Letter from the Editor: Things could always be worse – and other lessons I’ve learned from MLive’s advice columns

Advice columnists

Annie Lane, Jeanne Phillips (pen name, "Dear Abby," and Amy Dickinson.


Dear Abby: I’m a news editor who’s a bit confounded. Every day my journalists do a great job reporting on the ins and outs of community life, from taxes to business openings to sports to crime and everything in between. But it seems like something is missing – something to give our readers a break from everyday life, something that would entertain and enlighten them. Any ideas? Signed, Muddled in Michigan

Obviously, this is not an actual letter and no answer is forthcoming. That’s because you, the readers, have already told me the answer: Advice columns, and keep ‘em coming please.

MLive.com publishes columns daily by three popular columnists – Dear Abby (real name, Jeanne Phillips), Ask Amy (Dickinson) and Dear Annie (Lane). To say they are popular would be an understatement, but it’s important to note that interest in advice columns is nothing new.

“There’s a little nostalgia with advice columns,” said Tanda Gmiter, MLive’s director of content innovation. “A lot of our readers grew up with them, especially columnists like Dear Abby or Ann Landers.

“Maybe a particular column was clipped out of the paper and hung on the fridge, or mailed to a friend with the especially pertinent parts highlighted. I remember both of those things happening in my house as a kid,” she said.

Some of you who see these on our site (or in our newspapers) may have the reaction, “That’s not news!” They’d be right.

My response is there is a lot in the traditional “newspaper” reading experience that is not news but still makes the overall experience fulfilling. One of the first things I do every morning is the Wordle puzzle from The New York Times. Crosswords are a big part of my Sunday morning routine. And I grew up devouring the comics every day.

Some things inform, some things entertain. Advice columns add in elements of living vicariously, rubbernecking from a safe arm’s length and the occasional “what the …?” (I’m still not over Bridezilla and her mother!), creating a recipe for addictive reading.

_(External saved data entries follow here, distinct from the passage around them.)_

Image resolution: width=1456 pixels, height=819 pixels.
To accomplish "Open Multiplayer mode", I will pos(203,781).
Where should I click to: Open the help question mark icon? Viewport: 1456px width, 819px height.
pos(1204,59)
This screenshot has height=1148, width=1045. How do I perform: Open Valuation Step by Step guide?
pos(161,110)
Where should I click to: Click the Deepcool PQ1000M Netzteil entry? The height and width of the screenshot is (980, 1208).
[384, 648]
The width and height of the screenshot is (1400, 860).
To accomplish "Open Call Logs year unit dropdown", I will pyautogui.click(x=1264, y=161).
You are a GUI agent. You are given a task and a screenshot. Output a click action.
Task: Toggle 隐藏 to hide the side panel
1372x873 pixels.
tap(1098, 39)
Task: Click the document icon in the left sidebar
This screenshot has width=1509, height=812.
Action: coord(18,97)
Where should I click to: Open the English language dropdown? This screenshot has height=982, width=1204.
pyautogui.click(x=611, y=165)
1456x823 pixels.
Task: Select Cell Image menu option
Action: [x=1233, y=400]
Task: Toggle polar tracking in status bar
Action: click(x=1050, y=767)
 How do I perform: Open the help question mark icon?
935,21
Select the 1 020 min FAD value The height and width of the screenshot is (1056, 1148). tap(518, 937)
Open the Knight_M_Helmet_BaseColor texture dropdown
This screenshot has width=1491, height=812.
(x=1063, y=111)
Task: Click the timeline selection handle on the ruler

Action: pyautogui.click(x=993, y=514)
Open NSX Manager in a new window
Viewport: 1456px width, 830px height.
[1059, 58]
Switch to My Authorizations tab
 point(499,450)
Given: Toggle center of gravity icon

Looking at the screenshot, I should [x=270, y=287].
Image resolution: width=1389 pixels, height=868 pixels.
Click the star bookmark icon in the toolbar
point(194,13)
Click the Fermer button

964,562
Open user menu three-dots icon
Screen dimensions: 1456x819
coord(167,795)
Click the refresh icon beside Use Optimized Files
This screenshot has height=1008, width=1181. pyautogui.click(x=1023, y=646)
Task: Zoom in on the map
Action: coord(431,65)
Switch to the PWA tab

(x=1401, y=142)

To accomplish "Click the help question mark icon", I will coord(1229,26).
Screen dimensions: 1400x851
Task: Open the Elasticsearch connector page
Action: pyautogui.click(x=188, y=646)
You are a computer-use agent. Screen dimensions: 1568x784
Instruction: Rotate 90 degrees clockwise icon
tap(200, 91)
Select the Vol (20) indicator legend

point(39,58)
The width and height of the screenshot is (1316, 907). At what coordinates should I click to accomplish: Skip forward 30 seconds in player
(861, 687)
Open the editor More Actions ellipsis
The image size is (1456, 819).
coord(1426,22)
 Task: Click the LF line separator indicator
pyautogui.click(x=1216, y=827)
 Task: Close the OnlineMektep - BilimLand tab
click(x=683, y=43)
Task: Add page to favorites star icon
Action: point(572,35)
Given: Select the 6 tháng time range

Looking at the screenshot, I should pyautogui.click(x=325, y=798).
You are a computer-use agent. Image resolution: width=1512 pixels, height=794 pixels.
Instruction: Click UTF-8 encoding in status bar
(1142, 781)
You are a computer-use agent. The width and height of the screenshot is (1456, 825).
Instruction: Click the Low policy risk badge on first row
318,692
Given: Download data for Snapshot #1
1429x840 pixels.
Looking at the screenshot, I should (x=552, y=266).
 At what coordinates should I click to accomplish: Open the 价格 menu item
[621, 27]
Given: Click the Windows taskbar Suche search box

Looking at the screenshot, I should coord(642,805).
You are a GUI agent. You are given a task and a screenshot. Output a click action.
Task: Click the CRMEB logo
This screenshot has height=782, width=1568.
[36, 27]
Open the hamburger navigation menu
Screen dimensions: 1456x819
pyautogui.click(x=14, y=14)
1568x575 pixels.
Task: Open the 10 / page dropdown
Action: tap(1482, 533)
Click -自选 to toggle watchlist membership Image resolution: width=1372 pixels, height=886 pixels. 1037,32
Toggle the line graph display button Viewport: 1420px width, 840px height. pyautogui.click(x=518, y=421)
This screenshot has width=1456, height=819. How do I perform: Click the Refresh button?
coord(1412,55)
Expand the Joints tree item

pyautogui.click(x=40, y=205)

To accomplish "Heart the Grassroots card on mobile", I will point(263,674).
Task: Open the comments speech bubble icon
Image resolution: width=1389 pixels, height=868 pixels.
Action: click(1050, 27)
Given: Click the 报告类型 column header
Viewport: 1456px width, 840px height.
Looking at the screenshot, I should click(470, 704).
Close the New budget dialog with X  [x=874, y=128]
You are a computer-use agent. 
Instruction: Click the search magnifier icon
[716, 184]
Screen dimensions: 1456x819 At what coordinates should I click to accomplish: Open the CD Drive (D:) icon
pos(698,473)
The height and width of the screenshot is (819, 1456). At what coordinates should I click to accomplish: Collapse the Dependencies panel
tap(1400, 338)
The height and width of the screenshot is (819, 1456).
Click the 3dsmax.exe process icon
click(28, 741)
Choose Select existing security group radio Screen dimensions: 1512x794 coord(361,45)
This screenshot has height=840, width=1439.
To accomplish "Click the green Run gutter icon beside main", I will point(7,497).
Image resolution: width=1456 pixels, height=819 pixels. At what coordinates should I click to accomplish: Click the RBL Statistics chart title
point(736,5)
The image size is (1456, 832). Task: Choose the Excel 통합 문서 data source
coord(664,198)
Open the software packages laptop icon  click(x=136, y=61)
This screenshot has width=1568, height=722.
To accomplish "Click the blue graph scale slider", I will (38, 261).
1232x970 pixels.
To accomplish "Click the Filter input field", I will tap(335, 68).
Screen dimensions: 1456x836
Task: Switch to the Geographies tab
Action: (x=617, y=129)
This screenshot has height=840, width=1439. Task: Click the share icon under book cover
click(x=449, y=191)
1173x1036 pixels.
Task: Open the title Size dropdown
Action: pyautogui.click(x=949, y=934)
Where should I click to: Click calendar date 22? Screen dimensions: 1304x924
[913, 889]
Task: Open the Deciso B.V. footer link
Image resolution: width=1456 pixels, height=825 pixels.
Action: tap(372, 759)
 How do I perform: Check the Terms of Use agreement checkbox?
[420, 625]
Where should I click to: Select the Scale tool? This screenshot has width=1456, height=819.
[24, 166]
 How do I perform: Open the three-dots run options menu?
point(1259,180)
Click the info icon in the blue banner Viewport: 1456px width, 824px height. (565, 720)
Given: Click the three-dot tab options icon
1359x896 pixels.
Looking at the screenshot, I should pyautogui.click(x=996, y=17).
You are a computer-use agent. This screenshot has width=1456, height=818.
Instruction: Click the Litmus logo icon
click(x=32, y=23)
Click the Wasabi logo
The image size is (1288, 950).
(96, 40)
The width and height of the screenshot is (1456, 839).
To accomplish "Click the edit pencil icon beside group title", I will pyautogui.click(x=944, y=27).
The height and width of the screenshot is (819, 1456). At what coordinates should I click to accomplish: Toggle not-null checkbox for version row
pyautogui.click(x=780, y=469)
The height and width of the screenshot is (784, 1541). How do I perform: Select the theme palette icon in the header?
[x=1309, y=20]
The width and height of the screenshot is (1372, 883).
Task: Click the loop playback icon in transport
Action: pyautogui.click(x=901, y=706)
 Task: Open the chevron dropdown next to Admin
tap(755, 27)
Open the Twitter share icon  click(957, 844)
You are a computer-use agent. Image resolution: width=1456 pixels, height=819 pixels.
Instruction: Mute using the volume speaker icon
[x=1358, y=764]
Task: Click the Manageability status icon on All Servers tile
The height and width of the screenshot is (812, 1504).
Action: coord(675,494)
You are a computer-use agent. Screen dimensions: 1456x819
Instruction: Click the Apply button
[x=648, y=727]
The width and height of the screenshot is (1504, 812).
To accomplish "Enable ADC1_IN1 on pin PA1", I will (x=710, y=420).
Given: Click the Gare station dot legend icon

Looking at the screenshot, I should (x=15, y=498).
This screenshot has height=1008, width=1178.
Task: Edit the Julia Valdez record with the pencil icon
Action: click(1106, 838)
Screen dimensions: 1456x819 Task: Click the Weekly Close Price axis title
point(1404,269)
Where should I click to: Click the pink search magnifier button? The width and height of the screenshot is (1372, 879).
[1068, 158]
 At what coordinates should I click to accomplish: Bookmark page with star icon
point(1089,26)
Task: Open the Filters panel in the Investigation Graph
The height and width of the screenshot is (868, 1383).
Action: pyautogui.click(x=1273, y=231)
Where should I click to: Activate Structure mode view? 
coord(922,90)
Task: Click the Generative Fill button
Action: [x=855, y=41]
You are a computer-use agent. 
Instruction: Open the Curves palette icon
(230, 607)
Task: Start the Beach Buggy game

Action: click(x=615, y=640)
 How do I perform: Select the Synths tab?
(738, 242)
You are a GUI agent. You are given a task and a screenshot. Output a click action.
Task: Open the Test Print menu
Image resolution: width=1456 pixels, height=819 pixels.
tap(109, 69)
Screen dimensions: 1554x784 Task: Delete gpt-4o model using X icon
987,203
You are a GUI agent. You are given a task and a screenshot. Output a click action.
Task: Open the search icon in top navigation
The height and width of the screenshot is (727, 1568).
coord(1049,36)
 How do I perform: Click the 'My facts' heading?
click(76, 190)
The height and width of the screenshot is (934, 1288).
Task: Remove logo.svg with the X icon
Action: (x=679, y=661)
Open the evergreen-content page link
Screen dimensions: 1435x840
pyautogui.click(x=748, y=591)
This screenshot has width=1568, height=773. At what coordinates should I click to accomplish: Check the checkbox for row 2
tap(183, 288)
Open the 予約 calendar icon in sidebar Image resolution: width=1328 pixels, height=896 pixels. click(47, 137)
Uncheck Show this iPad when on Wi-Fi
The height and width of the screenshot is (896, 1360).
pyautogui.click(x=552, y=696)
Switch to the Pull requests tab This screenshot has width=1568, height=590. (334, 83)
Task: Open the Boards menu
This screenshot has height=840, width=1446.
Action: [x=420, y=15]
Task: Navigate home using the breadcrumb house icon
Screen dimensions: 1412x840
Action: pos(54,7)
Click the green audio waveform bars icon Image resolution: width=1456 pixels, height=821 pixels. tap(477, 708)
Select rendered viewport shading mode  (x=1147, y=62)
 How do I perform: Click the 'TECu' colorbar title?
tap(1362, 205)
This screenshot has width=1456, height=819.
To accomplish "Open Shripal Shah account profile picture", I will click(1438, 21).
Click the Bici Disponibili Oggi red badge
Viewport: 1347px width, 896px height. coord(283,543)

“The columns can be like bite-sized soap operas,” Gmiter said. “They are breezy reads. They don’t take much time to get through the dramatic problem, then see the solution offered.”

The columns typically make me realize my own problems aren’t that bad; and second, they are part of the broad mix that keeps our readers happy.

“Either they see bits of themselves or their own problems in what the anonymous writer is saying” Gmiter said, “or they are really thankful they don’t!”